Compared to its mountainous interior, the roads of Bali's northern coast are joyously flat. As we speed west, I spot fields of a crop I can’t distinguish. The car pulls over so I can take a better look. I discover acres of table grapes, probably Raka’s same cocktail grapes, growing shoulder-high and held up by trees. This symbiotic arrangement dates to Roman times and is known as “married vines.” Bali’s agrarian backbone relies on such ancient knowledge which is maintained to great advantage today. Beyond those famous photogenic terraced rice paddies, a sophisticated subak (irrigation) system functions, ensuring water flows to coastal rice farmers, the order in place for more than a thousand years.
Puri Ganesha Homes by the BeachPuri Ganesha Homes by the Beach
I arrive at Puri Ganesha Homes by the Beach in Pemuteran to experience the cuisine as much as the hospitality of Diana von Cranach, the long-term Bali resident, pioneer of raw food cooking and champion of food as medicine. Years ago, I listened intently as she expounded the properties of edible leaves at the Ubud Food Festival. “We have so many healing leaves on our doorstep,” Diana enthused.
Here, where the seas are calm and the diving is notable, Diana sources local, herbal remedies and uses them for her plant-based Asian recipes. The time I spend with her contrasts Bali’s gastro trends with its deep, ancient food knowledge.

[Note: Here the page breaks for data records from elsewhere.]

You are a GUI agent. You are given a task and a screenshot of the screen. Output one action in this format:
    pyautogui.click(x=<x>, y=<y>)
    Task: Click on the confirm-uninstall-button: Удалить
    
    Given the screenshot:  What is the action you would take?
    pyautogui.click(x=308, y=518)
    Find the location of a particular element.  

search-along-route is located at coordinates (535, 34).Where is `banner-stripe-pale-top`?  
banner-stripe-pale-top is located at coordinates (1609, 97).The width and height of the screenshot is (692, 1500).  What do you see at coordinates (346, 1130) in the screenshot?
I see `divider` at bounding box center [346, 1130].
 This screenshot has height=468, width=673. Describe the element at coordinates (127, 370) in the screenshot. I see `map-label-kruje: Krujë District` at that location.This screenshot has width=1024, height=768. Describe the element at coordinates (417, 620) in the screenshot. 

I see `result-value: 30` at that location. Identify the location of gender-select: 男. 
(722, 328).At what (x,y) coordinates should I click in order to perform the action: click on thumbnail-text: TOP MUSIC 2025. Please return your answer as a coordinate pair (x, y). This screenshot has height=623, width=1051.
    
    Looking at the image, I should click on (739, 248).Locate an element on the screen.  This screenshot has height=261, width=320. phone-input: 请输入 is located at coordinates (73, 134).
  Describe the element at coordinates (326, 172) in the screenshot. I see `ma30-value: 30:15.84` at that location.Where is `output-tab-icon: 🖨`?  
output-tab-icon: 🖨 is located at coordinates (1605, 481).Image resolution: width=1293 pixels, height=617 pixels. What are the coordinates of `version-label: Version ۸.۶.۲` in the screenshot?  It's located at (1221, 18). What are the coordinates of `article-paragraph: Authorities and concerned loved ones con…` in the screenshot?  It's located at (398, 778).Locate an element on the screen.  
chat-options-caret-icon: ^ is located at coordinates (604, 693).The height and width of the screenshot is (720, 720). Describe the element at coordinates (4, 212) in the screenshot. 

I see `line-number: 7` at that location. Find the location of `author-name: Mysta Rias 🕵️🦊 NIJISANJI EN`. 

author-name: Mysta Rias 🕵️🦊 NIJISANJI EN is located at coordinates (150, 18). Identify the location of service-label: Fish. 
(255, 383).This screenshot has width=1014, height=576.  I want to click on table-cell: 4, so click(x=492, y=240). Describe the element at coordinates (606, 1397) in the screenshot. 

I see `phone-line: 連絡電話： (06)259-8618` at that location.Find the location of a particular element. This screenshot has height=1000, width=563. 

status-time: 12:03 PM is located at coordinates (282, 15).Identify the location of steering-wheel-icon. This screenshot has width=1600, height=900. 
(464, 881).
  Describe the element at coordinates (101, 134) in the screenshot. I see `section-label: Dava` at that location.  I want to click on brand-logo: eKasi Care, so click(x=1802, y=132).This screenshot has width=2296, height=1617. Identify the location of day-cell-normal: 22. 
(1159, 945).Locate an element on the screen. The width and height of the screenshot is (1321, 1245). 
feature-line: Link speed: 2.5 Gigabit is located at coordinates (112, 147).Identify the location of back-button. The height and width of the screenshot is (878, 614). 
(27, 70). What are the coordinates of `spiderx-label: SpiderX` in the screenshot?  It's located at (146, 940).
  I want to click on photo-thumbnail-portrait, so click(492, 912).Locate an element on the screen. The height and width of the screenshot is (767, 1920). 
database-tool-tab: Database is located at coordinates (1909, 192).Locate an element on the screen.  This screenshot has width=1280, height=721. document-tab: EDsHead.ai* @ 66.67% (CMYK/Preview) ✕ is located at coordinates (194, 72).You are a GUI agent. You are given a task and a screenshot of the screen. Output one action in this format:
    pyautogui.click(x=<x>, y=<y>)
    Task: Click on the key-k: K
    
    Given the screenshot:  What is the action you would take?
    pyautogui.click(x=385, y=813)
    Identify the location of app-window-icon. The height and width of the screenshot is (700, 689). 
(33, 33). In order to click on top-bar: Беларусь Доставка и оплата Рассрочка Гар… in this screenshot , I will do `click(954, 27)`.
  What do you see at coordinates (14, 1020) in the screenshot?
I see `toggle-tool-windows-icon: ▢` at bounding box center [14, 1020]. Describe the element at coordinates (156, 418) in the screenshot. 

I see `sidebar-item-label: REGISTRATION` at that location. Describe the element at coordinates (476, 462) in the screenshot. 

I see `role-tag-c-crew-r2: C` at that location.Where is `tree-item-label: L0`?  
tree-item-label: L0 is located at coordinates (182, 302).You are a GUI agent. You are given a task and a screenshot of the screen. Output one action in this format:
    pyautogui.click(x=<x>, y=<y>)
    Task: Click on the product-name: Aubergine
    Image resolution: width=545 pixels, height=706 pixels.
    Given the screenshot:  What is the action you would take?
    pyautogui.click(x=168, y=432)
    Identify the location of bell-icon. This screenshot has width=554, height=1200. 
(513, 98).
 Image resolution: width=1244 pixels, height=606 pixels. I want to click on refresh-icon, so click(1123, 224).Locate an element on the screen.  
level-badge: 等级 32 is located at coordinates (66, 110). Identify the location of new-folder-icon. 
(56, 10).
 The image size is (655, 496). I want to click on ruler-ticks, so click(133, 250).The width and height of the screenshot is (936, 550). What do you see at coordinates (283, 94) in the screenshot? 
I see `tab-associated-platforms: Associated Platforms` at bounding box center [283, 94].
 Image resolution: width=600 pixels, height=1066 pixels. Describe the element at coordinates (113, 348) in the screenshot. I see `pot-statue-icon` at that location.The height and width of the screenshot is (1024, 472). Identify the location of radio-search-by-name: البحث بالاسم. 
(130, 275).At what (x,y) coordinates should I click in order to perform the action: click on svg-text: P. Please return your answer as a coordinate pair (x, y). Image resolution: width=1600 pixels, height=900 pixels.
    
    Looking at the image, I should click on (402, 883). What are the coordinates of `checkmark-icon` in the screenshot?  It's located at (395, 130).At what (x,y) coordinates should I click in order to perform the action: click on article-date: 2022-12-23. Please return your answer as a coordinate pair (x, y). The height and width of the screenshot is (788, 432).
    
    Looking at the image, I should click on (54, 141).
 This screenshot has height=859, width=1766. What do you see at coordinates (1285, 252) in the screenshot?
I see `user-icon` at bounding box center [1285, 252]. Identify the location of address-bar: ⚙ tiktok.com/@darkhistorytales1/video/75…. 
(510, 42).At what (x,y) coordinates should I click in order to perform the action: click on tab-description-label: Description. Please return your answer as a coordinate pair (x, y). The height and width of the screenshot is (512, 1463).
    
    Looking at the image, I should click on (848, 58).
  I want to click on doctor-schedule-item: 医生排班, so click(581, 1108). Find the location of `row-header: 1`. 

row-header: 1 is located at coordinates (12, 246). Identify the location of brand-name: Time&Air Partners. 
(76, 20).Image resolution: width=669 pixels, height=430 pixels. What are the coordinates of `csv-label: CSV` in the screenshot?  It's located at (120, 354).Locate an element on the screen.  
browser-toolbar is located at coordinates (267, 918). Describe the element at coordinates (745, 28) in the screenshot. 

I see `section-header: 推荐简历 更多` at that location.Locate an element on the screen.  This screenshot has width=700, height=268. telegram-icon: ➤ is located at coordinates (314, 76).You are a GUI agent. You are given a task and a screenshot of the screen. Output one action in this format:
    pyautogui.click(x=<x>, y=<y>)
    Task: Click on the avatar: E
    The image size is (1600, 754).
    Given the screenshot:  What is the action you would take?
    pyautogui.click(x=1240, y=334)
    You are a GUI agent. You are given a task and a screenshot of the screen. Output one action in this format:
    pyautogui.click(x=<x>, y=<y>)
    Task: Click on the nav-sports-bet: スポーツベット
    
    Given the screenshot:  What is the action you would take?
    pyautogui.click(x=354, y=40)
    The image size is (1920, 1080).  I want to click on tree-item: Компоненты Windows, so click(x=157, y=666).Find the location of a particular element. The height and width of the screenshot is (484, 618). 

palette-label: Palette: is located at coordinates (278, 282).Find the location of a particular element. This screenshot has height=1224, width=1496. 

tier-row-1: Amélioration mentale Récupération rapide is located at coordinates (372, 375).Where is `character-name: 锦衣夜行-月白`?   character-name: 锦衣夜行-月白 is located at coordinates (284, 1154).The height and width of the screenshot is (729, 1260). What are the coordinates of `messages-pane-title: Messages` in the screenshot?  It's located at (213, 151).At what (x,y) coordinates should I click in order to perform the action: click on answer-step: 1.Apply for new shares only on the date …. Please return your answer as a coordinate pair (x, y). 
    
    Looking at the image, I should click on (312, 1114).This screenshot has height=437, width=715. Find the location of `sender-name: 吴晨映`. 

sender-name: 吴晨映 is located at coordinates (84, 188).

EVERY WEEK IT SEEMS A NEW destination is dubbed “the next Bali” and travellers are warned to rush there before the crowds arrive. In my opinion, nothing can stem Bali's popularity. The island has a knack for remaining fresh as new world flavours are adopted at breakneck speed, while traditional tastes and ingredients are rediscovered and reinvented by creative, highly skilled local and international chefs. Yes, Bali might be the flavour of the week, month, decade – but travellers need only look at their dinner plate to find Bali suffers no best-before date.